As I’ve mentioned, Mayweather’s Girl Collection has gotten tons of media coverage as a result of “Money” advertising his presence there all fight week long, masquerading as if he’s partying instead of training. It’s supposed to be some sort of red flag when pre-fight stories feature testimonials that Mayweather is at his gentlemen’s club at 3:30 a.m. every morning. This is promotional trickery of the most basic order: It’s a well-documented piece of Mayweather’s career and persona that he keeps unusual hours, such as his mythologized roadwork and training sessions at three and four o’clock in the morning, a long-running psychological edge he hones and sharpens, lionizing himself for putting in hard work when his opponents are at rest.
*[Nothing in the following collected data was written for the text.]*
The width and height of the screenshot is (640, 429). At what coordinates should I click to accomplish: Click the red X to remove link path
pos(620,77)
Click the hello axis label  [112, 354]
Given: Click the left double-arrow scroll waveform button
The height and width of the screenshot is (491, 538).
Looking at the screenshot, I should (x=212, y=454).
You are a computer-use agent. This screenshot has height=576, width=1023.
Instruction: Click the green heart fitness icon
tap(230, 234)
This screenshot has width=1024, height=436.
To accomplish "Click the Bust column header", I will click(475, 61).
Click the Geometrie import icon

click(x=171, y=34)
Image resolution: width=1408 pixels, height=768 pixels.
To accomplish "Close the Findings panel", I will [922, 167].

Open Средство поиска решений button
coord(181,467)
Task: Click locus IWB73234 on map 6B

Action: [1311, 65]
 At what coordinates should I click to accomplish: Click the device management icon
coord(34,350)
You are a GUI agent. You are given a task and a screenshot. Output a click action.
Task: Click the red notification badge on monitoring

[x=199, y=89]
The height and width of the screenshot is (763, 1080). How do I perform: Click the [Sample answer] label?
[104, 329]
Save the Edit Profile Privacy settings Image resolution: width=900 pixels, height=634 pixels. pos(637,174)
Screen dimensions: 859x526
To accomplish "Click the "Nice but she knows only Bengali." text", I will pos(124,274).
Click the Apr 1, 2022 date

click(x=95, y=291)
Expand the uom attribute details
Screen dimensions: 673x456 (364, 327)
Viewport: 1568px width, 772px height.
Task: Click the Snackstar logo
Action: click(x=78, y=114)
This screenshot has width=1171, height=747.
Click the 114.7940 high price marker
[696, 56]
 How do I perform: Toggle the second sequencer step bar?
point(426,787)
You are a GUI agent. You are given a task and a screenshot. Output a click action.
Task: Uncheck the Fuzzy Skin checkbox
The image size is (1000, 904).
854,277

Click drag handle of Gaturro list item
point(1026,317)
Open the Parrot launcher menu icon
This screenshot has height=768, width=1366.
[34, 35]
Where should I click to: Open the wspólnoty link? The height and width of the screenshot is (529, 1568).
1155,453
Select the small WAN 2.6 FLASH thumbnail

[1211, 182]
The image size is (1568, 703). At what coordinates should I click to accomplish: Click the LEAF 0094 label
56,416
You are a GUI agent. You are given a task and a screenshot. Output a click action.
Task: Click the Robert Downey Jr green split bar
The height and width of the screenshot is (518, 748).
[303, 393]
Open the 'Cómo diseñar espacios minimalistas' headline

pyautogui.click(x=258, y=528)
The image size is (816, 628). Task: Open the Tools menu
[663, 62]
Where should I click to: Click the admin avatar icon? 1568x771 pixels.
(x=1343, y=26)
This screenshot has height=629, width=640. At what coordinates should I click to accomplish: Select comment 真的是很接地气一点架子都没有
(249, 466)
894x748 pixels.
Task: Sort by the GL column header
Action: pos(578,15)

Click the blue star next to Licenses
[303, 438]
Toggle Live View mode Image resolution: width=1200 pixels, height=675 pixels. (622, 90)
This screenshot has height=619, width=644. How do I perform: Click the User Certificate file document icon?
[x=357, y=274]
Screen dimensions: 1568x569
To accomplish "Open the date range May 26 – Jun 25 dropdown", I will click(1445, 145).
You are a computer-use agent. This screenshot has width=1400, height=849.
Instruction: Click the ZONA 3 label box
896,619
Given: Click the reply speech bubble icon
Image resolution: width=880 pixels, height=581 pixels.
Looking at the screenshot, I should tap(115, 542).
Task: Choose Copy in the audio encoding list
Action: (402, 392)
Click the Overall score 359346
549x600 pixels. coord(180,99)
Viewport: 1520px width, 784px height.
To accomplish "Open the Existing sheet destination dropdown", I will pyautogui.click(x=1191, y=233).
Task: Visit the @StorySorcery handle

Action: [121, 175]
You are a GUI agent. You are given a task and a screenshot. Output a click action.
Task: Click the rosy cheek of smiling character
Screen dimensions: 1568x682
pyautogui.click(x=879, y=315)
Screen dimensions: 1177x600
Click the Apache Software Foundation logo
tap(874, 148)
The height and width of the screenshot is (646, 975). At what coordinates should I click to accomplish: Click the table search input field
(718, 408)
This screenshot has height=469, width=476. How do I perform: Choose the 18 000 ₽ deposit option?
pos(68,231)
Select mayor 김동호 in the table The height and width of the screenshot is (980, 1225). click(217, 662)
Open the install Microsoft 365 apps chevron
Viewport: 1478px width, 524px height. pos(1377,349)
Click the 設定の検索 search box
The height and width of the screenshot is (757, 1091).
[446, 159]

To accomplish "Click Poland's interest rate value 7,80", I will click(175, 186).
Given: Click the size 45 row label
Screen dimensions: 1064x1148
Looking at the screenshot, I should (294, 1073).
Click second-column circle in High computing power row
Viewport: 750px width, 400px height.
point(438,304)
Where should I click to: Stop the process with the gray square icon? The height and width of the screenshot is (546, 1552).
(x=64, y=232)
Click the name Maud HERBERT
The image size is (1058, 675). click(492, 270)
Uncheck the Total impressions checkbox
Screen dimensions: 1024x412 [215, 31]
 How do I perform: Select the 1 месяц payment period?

His cohorts appeared on Showtime’s “All Access” ahead of his Marcos Maidana rematch in 2014, smoking joints while Mayweather sat by, ordering underlings to go buy more rolling papers. Have you ever seen Mayweather smoke? When he’s surrounded by party animal homies turning up around magnums of champagne, there’s always a glass of water in his hand. As described in this week’s “Press Row” segment by Sherdog contributor, Las Vegas resident and longtime boxing scribe Andreas Hale, Mayweather is famous for leaving nightclubs in the wee hours of the morning, stone sober and then literally running home on foot.
Yet look at Jones. His two positive steroid tests led to two of the most embarrassing PR statements the sport has ever seen. He is such a complete train wreck outside of the cage that despite his freakish athleticism, physicality and ability to pull off the extraordinary inside of it, many if not most onlookers don’t necessarily think Jones is a cheater but rather shockingly stupid. It’s entirely feasible Jones is a career-long steroid cheat, as his rival Cormier previously posited. Incredibly, it seems just as likely that he is impossibly arrogant and imprudent. If another athlete who tested positive for clomiphene and letrozole as Jones did last year and then attempted to blame the test result on sexual-enhancement pills, it would be seen as an inherently preposterous, desperate cover story. For Jones, who basically all but said, “Hey, I love these blue pills, they really help counteract all the cocaine I’m doing,” the explanation was entirely plausible. Pathetic but entirely plausible.
The best-case scenario for Jones -- and I say “best” very loosely in this case -- is that given the test he failed was administered on weigh-in day before UFC 214, he can argue once more that he took a tainted supplement or penis pill, or maybe his coke was cut with turinabol. However, even if that turned out to be 100 percent true, Jones was admonished by the USADA a year ago specifically for his recklessness. He is perhaps the greatest talent ever in the cage, yet he once allegedly spent eight hours hiding under a cage inside Jackson-Wink MMA to dodge a surprise drug test. Meanwhile, it supposed to be a shock to the senses when Mayweather allegedly eats Burger King during training camp. Never mind that Mayweather’s supposed BK feast was filmed for promotional hype videos, or that the burger chain paid him a cool million to put its uncanny plastic freak of a mascot in his walkout for the Manny Pacquiao fight two years ago.
It’s often trite and overused to say that the public will pay to watch an event largely based on the potential for someone to lose, but for a certain sort of recalcitrant, indecent athlete, it can work; and it can work to the tune of tens and hundreds of millions of dollars. In prizefighting, being the bad guy can pay; being a worse guy can often pay even better, especially when your misdeeds become fuel for your own promotional engine, even if it’s depraved or downright criminal. However, as Jones is hopefully soon to realize, there is no quarter, figurative or literal, for an idiot.